AVAILABLE DATA:
☆ ☆ ☆ ☆
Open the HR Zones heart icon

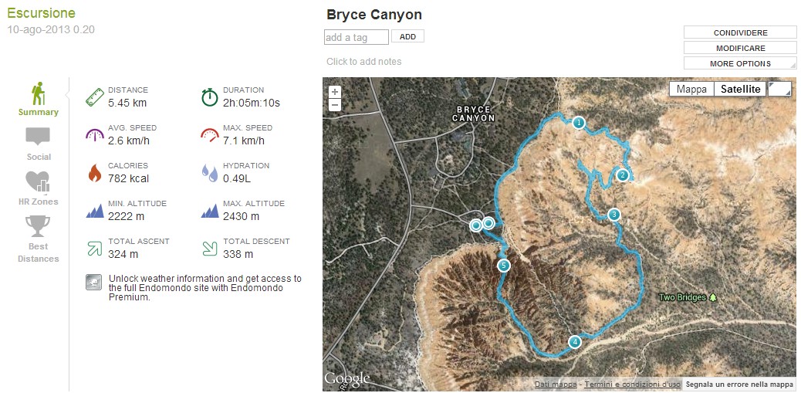(x=38, y=182)
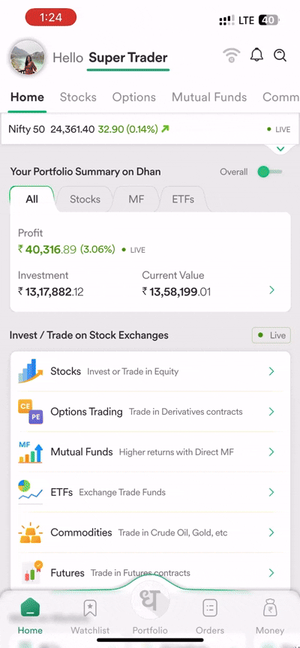Expand the Commodities row chevron
Screen dimensions: 300x648
coord(272,533)
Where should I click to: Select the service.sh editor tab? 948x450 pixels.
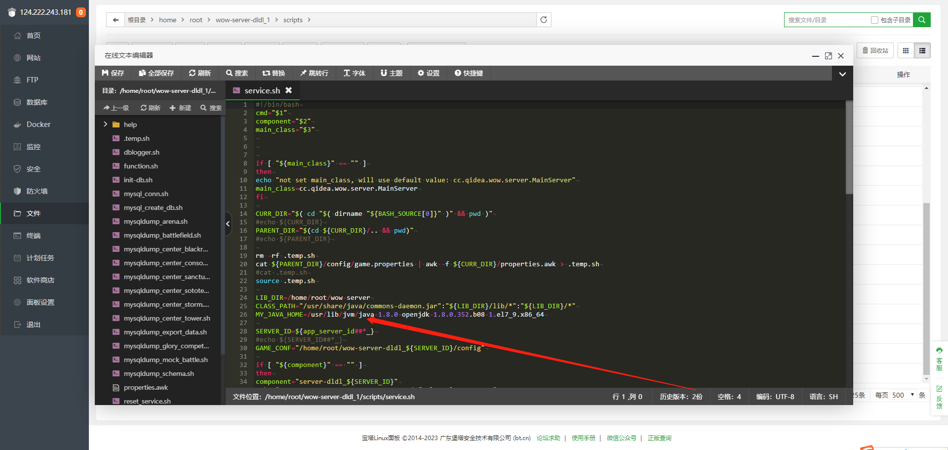coord(262,90)
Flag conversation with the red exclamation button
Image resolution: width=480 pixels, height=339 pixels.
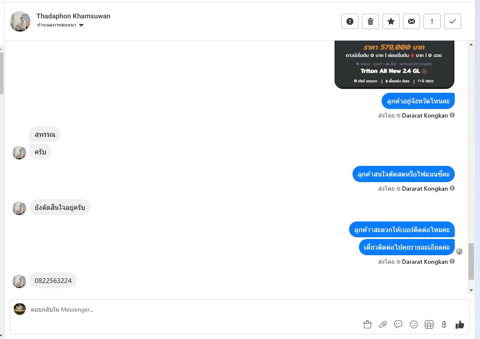coord(432,21)
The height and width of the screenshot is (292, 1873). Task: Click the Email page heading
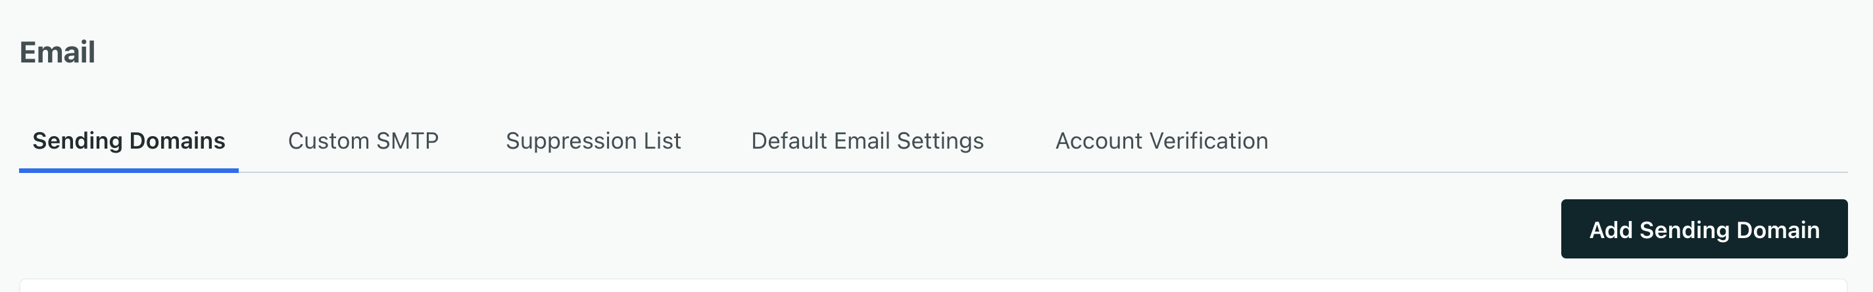pos(57,52)
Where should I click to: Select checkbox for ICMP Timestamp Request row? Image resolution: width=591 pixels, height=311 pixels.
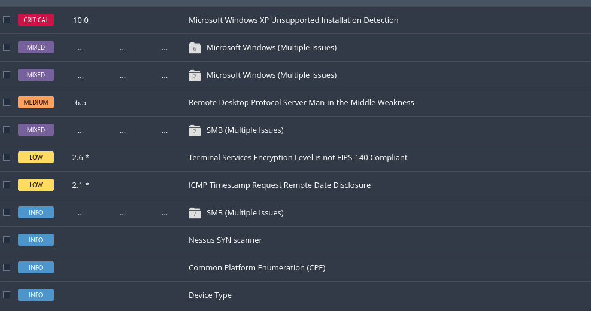pos(7,185)
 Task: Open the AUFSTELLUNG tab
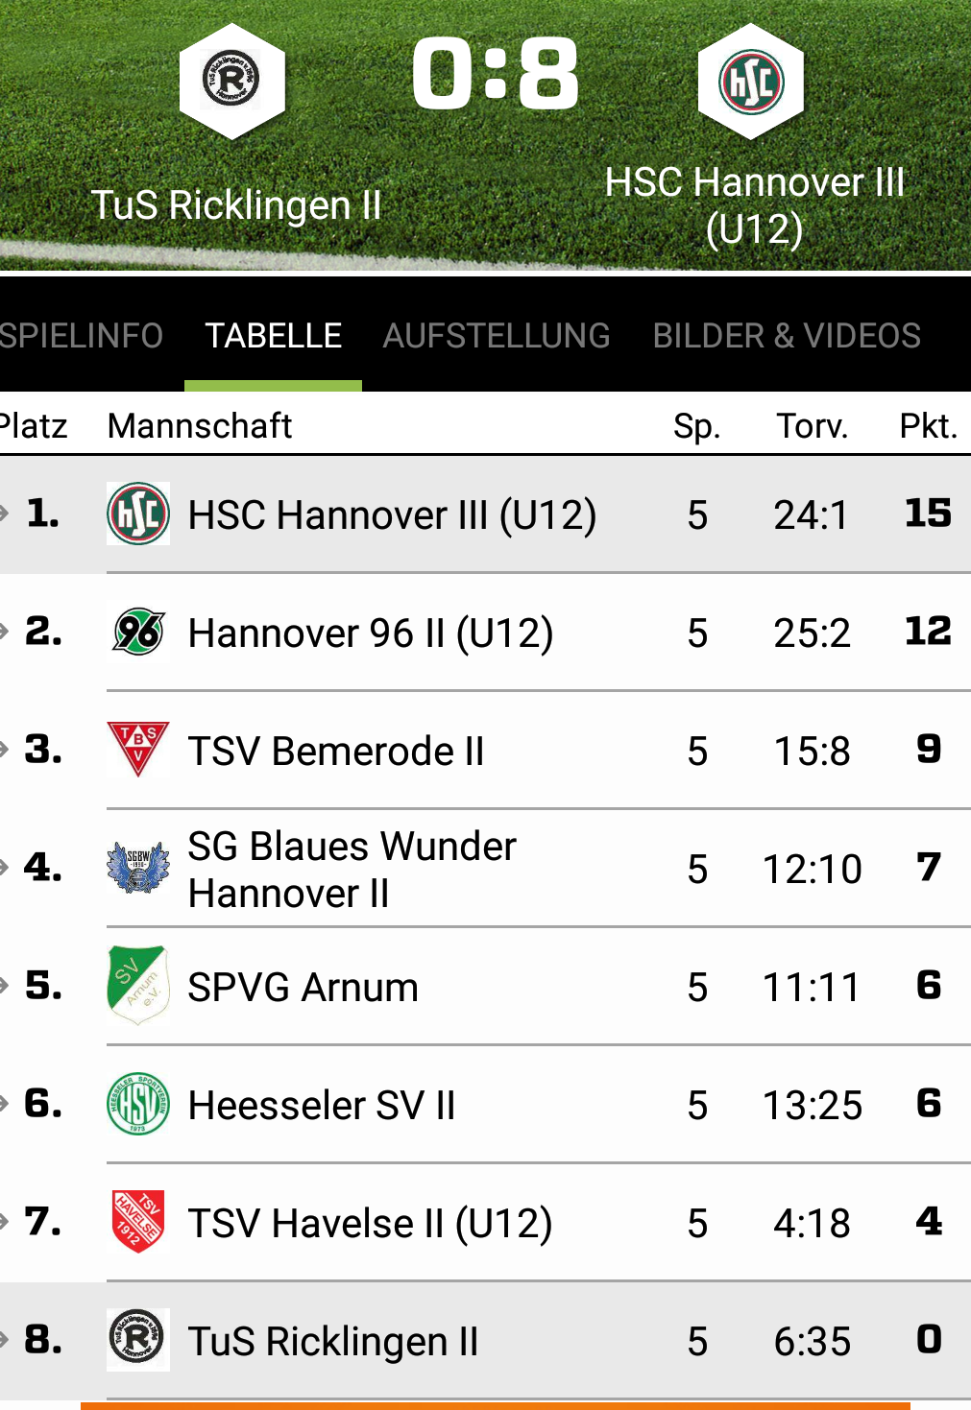tap(497, 336)
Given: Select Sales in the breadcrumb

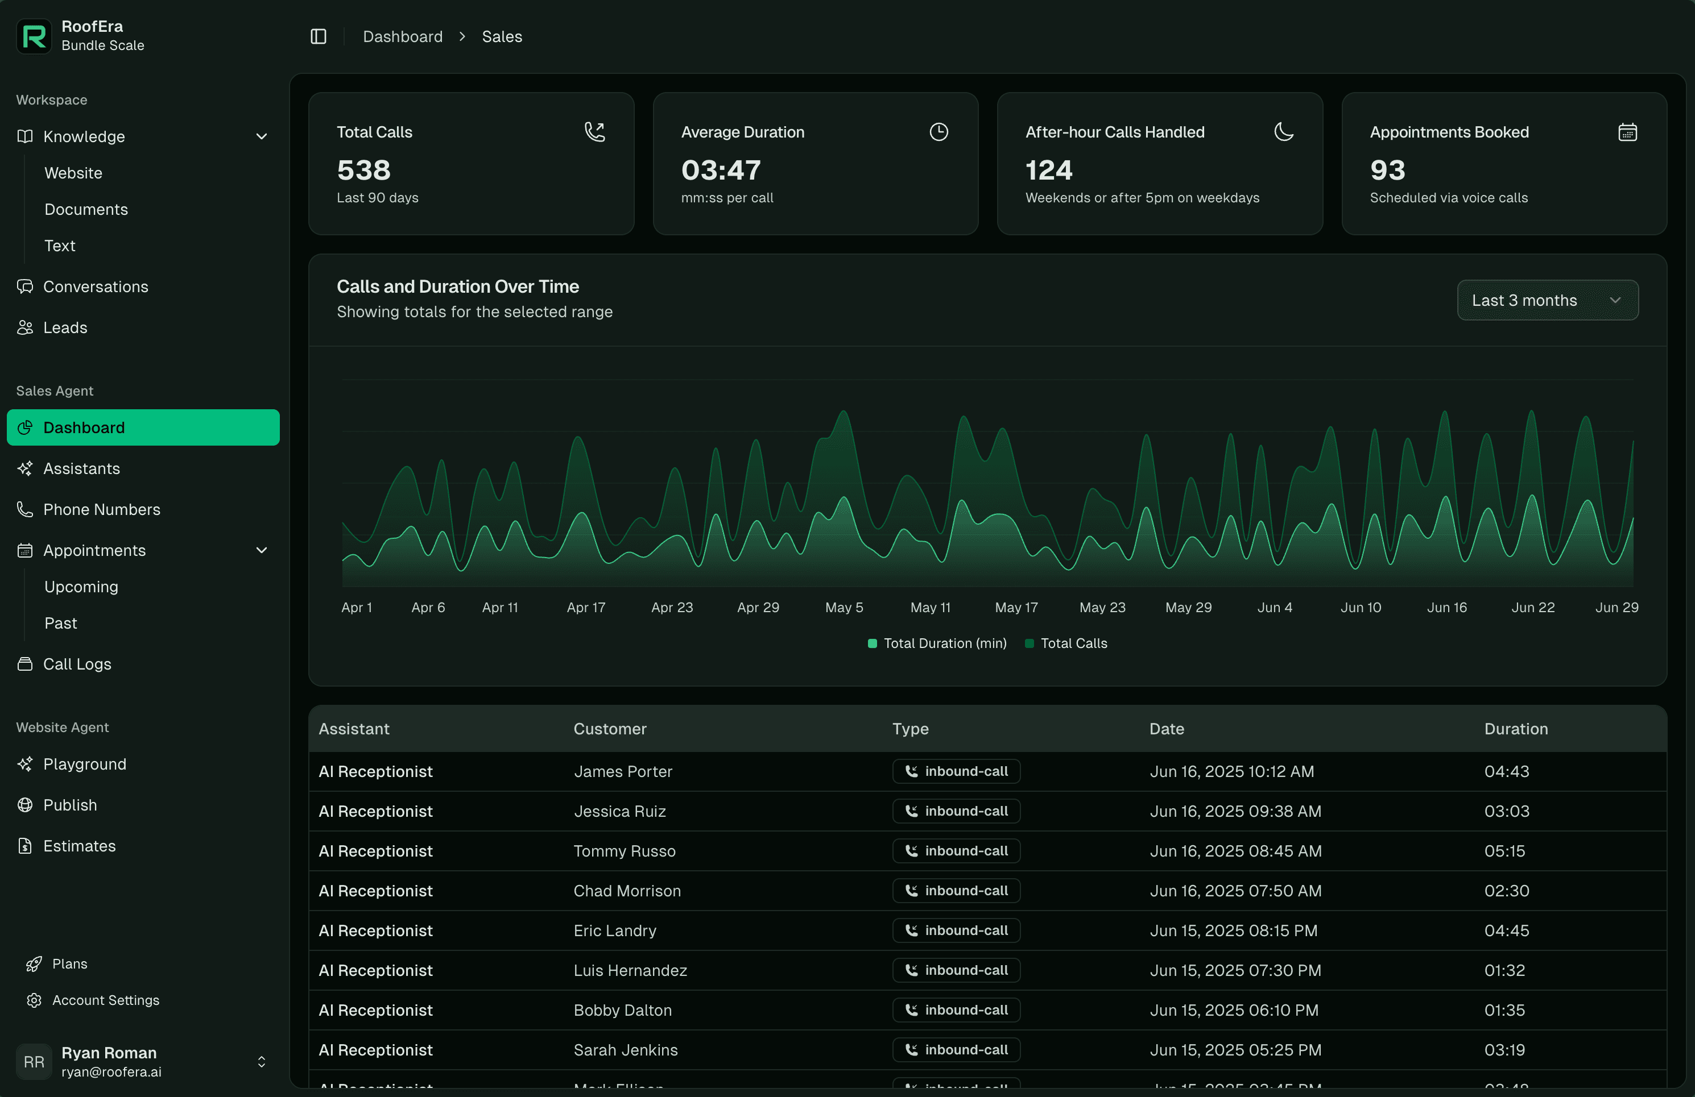Looking at the screenshot, I should (501, 36).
☆ ☆ ☆ ☆
Rewrite all of the rows above with every "Open" changed to "Launch" and nothing else altered, leaving out the pictures.

FULL SOLUTION:
Launch the HR Zones heart icon

(x=38, y=182)
Expand the Commodities row chevron
Screen dimensions: 300x648
coord(272,533)
Where should I click to: Select the service.sh editor tab? 948x450 pixels.
coord(262,90)
Flag conversation with the red exclamation button
Image resolution: width=480 pixels, height=339 pixels.
coord(432,21)
The height and width of the screenshot is (292, 1873). Task: Click the Email page heading
pos(57,52)
Where should I click to: Select checkbox for ICMP Timestamp Request row? Image resolution: width=591 pixels, height=311 pixels.
pos(7,185)
 Task: Launch the AUFSTELLUNG tab
tap(497, 336)
Given: Select Sales in the breadcrumb

Looking at the screenshot, I should (501, 36).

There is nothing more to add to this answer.